Horizontal and vertical tangents can be found by finding the roots of $\frac{dy}{d\theta}$ and $\frac{dx}{d\theta}$ respectively (assuming that they are never simultaneously zero, in which case we'd have to resort to higher order derivatives). A simple way to find these roots is to observe that $r = \left(\frac{\pi}{\theta}-1\right)^{-1} \implies \frac{dr}{d\theta} = -\left(\frac{\pi}{\theta}-1\right)^{-2} \cdot \left(-\pi\theta^{-2}\right) = \frac{\pi}{(\theta-\pi)^2} $ so that $ 0 = \frac{dx}{d\theta} = \frac{dr}{d\theta}\cos\theta-r\sin\theta \iff \tan\theta = \frac{1}{r} \frac{dr}{d\theta} = \frac{\pi}{\theta(\pi-\theta)} $ and $ 0 = \frac{dy}{d\theta} = \frac{dr}{d\theta}\sin\theta+r\cos\theta \iff -\cot\theta = \frac{1}{r} \frac{dr}{d\theta} = \frac{\pi}{\theta(\pi-\theta)} $ which show us that they never vanish simultaneously. From the shape of $\frac{\pi}{\theta(\pi-\theta)}$, which is symmetric and positive on $(0,\pi)$ with global minimum at $\frac{\pi}{2}$ and vertical asymptotes at the endpoints, we see that it will meet $\tan\theta$ at exactly one point $\theta_0\in(0,\frac{\pi}{2})$; thus, there is one unique vertical tangent to our curve. From the graph above, we might estimate $ \tan\theta_0\approx\frac{.4}{.25}=1.6 \implies \theta_0 \approx \frac{\pi}{2}-\sqrt{\frac{\pi}{2}\left(\frac{\pi}{2}-\frac{5}{4}\right)} \approx .8609 $ where we used the quadratic equation to deduce $\theta$ from $\tan\theta$. However, the actual solution seems to be closer to $0.97803904765198235$:
t=var('t'); find_root(t*(pi-t)*tan(t)==pi, 0, pi/2)

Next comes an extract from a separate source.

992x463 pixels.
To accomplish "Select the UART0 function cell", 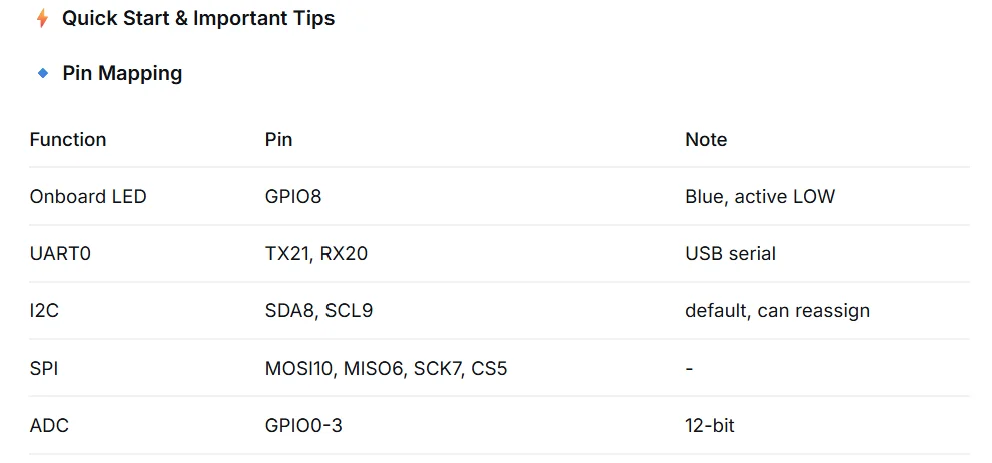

For horizontal tangents, the same function $\frac{\pi}{\theta(\pi-\theta)}$ must now meet $-\cot\theta$, which is equivalent to the equation $\tan\theta=\theta\left(1-\frac{\pi}{\theta}\right) $ which on $[0,\pi]$ has only solutions at the two endpoints, i.e., on our curve, at the origin and at the horizontal asymptote found above.